#### [WHAT NEEDS TO BE DONE]
Reproduce each of the records below word for word, keeping every line in its original order.
⟨
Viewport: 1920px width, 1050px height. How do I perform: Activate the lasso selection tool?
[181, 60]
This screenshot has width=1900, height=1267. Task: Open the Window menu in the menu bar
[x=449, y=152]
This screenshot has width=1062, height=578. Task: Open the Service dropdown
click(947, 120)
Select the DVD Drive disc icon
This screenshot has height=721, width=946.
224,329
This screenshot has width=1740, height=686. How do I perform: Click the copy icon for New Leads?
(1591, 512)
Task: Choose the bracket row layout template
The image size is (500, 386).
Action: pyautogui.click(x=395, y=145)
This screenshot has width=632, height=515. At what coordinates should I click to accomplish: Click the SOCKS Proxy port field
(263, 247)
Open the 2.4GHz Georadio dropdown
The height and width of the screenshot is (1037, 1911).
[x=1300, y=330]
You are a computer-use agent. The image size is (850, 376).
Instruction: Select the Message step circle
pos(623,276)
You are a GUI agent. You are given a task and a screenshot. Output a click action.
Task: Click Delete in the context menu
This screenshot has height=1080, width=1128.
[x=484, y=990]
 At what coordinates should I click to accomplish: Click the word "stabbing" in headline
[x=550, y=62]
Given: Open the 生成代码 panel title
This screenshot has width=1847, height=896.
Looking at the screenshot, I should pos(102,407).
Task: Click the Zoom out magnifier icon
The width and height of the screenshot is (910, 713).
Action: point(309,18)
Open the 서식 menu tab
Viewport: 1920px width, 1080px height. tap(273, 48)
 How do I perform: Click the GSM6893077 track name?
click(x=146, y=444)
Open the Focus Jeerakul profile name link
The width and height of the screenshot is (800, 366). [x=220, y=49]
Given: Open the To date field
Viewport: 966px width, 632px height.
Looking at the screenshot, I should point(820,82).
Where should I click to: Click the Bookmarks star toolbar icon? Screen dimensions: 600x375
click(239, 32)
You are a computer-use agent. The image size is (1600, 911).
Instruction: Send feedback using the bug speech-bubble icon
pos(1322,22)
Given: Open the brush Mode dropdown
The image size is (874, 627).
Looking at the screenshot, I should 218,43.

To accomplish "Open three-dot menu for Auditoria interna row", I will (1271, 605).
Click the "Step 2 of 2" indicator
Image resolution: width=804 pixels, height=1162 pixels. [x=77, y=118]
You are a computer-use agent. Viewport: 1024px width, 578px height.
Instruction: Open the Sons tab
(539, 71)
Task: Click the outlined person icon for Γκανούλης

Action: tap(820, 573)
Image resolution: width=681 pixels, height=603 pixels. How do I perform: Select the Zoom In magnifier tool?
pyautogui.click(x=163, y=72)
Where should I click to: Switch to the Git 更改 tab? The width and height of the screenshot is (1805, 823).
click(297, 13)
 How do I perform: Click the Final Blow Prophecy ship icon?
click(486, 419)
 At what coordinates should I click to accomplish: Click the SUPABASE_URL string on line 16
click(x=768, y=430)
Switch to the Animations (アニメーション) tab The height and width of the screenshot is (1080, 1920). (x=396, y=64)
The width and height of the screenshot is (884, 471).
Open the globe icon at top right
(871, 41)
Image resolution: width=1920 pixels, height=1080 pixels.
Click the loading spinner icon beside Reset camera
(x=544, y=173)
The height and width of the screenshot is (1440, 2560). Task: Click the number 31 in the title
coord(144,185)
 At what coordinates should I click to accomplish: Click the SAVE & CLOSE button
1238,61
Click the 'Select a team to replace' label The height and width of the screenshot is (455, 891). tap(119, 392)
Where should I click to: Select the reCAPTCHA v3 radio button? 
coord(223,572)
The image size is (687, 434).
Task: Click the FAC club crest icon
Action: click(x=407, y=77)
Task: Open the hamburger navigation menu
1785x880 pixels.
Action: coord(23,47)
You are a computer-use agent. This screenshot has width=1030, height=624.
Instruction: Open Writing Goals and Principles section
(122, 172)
⟩
#### [ANSWER IN FULL]
Viewport: 1920px width, 1050px height. How do I perform: Activate the lasso selection tool?
[181, 60]
This screenshot has width=1900, height=1267. Task: Open the Window menu in the menu bar
[x=449, y=152]
This screenshot has width=1062, height=578. Task: Open the Service dropdown
click(947, 120)
Select the DVD Drive disc icon
This screenshot has height=721, width=946.
224,329
This screenshot has width=1740, height=686. How do I perform: Click the copy icon for New Leads?
(1591, 512)
Task: Choose the bracket row layout template
The image size is (500, 386).
Action: pyautogui.click(x=395, y=145)
This screenshot has width=632, height=515. At what coordinates should I click to accomplish: Click the SOCKS Proxy port field
(263, 247)
Open the 2.4GHz Georadio dropdown
The height and width of the screenshot is (1037, 1911).
[x=1300, y=330]
You are a computer-use agent. The image size is (850, 376).
Instruction: Select the Message step circle
pos(623,276)
You are a GUI agent. You are given a task and a screenshot. Output a click action.
Task: Click Delete in the context menu
This screenshot has height=1080, width=1128.
[x=484, y=990]
 At what coordinates should I click to accomplish: Click the word "stabbing" in headline
[x=550, y=62]
Given: Open the 生成代码 panel title
This screenshot has width=1847, height=896.
Looking at the screenshot, I should pos(102,407).
Task: Click the Zoom out magnifier icon
The width and height of the screenshot is (910, 713).
Action: point(309,18)
Open the 서식 menu tab
Viewport: 1920px width, 1080px height. tap(273, 48)
 How do I perform: Click the GSM6893077 track name?
click(x=146, y=444)
Open the Focus Jeerakul profile name link
The width and height of the screenshot is (800, 366). [x=220, y=49]
Given: Open the To date field
Viewport: 966px width, 632px height.
Looking at the screenshot, I should point(820,82).
Where should I click to: Click the Bookmarks star toolbar icon? Screen dimensions: 600x375
click(239, 32)
You are a computer-use agent. The image size is (1600, 911).
Instruction: Send feedback using the bug speech-bubble icon
pos(1322,22)
Given: Open the brush Mode dropdown
The image size is (874, 627).
Looking at the screenshot, I should 218,43.

To accomplish "Open three-dot menu for Auditoria interna row", I will (1271, 605).
Click the "Step 2 of 2" indicator
Image resolution: width=804 pixels, height=1162 pixels. [x=77, y=118]
You are a computer-use agent. Viewport: 1024px width, 578px height.
Instruction: Open the Sons tab
(539, 71)
Task: Click the outlined person icon for Γκανούλης

Action: tap(820, 573)
Image resolution: width=681 pixels, height=603 pixels. How do I perform: Select the Zoom In magnifier tool?
pyautogui.click(x=163, y=72)
Where should I click to: Switch to the Git 更改 tab? The width and height of the screenshot is (1805, 823).
click(297, 13)
 How do I perform: Click the Final Blow Prophecy ship icon?
click(486, 419)
 At what coordinates should I click to accomplish: Click the SUPABASE_URL string on line 16
click(x=768, y=430)
Switch to the Animations (アニメーション) tab The height and width of the screenshot is (1080, 1920). (x=396, y=64)
The width and height of the screenshot is (884, 471).
Open the globe icon at top right
(871, 41)
Image resolution: width=1920 pixels, height=1080 pixels.
Click the loading spinner icon beside Reset camera
(x=544, y=173)
The height and width of the screenshot is (1440, 2560). Task: Click the number 31 in the title
coord(144,185)
 At what coordinates should I click to accomplish: Click the SAVE & CLOSE button
1238,61
Click the 'Select a team to replace' label The height and width of the screenshot is (455, 891). tap(119, 392)
Where should I click to: Select the reCAPTCHA v3 radio button? 
coord(223,572)
The image size is (687, 434).
Task: Click the FAC club crest icon
Action: click(x=407, y=77)
Task: Open the hamburger navigation menu
1785x880 pixels.
Action: coord(23,47)
You are a computer-use agent. This screenshot has width=1030, height=624.
Instruction: Open Writing Goals and Principles section
(122, 172)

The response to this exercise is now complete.